Oh For the Love of Dog

So sweet and peaceful — DURING THE DAY.

A lot sucks about this pandemic. A LOT.

But I never would have thought that with everything else there is to worry about, I’d have to be on high alert for a “Planet of the Apes” type situation with the dogs. That’s right: They think they’re in charge. And they’re completely bent on oppressing the human race, specifically ME by making me be their stinkin’ doorman. 

They’ve become absolute dogtators, demanding to be let in and out whenever they damn well please. It’s hard to believe there was a time they spent hours alone outside (or in No. 3’s case, in a crate) and now they can’t go 30 minutes staying inside? So spoiled.

They think — since we’re home pretty much 24-7 — we exist solely to serve them and to prove their point, on a daily basis, they demand to be let in and out the ENTIRE DAMN DAY. One stands at the door and paws at it until it magically opens (it’s not magic, it’s usually ME). No sooner does my butt hit the comfortable, warm groove I’ve worn into the couch then there’s a second clawing at the door. Another dog wants out. Now. So, I mutter some select words under my breath and get up again. Then I sit down only to repeat the process one last time for the remaining dog left in the house. 

And what happens when I open the door? Is there a mad dash to the corner of the yard? 

Nooooooo. They mosey around, sniffing. Usually, all they want is a drink of outside water. That’s apparently better than the lukewarm swill served in their inside-the-house water bowl. 

I might get all of 5 minutes before the pattern repeats in the other direction, with one after the other wanting to be let back inside. Let me tell you, it is a banner day when they all come in at once. 

I know what you’re thinking — that we definitely need a dog door. Well, when two out of three dogs are pushing 90 pounds, I’d prefer not to see the kind of unwanted visitors that might also pop through that entrance — either dragged in dead by the dogs or because they took a wrong turn heading for the nearby wash. We’ve already found a snake and way too many dinosaur-sized lizards.
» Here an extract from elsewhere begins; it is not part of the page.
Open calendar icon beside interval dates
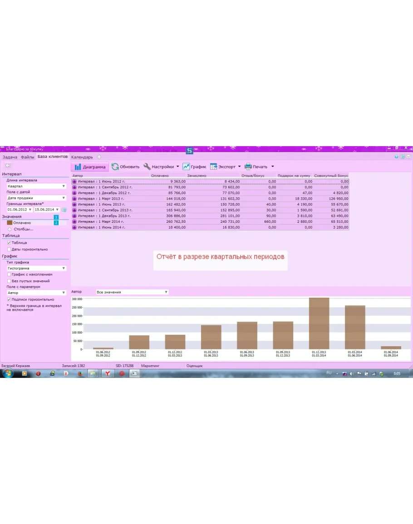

If this wasn’t annoying enough, now the furry turds expect to go out whenever they want all night long. I already have to deal with military weapons-grade snoring right next to me and now these jerks want me to get out of bed at least three times a night? Completely unacceptable. I’ve told them so. They don’t care.
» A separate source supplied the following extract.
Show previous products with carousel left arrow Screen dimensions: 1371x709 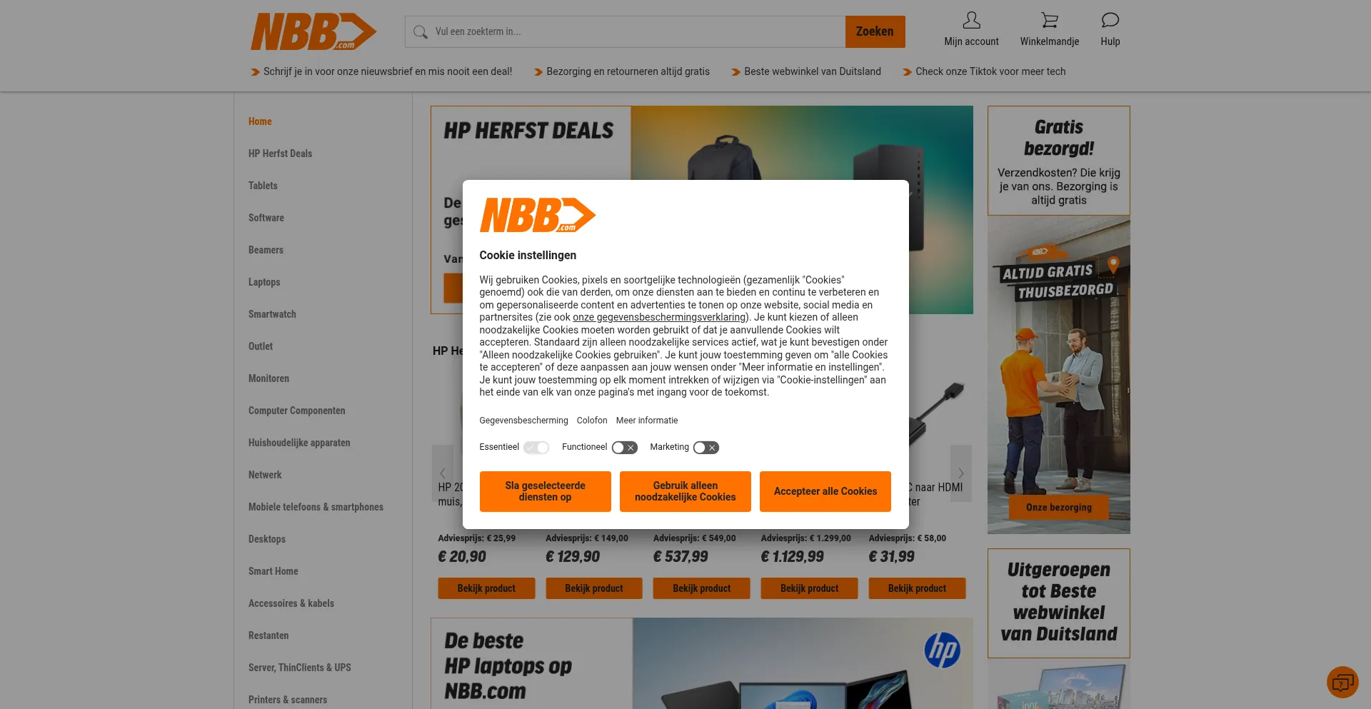pyautogui.click(x=443, y=473)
So basically the only part of my face that people outside my house even see any more is my eyes and now they are almost totally obscured by the puffy bags swallowing my face.

Exactly. Just like that Muppet right there, who’s either Statler or Waldorf. I forget which. Oh yeah, that’s the other thing, the mask hides the sweet ‘stache I’ve been working on this whole pandemic.

All I know is that the dogs are going to be so sorry when I spend all their dog food money on plastic surgery* to fix the signs of my sleep deprivation. But then, I guess if we stop feeding them that probably would eliminate** the need to go outside anymore. Hmmmm…

*It’s known as lower lid blepharoplasty. I looked it up.

**Ha! Get it?!?! It’s a poop pun. Oh, cut me some slack. It’s early and I barely sleep.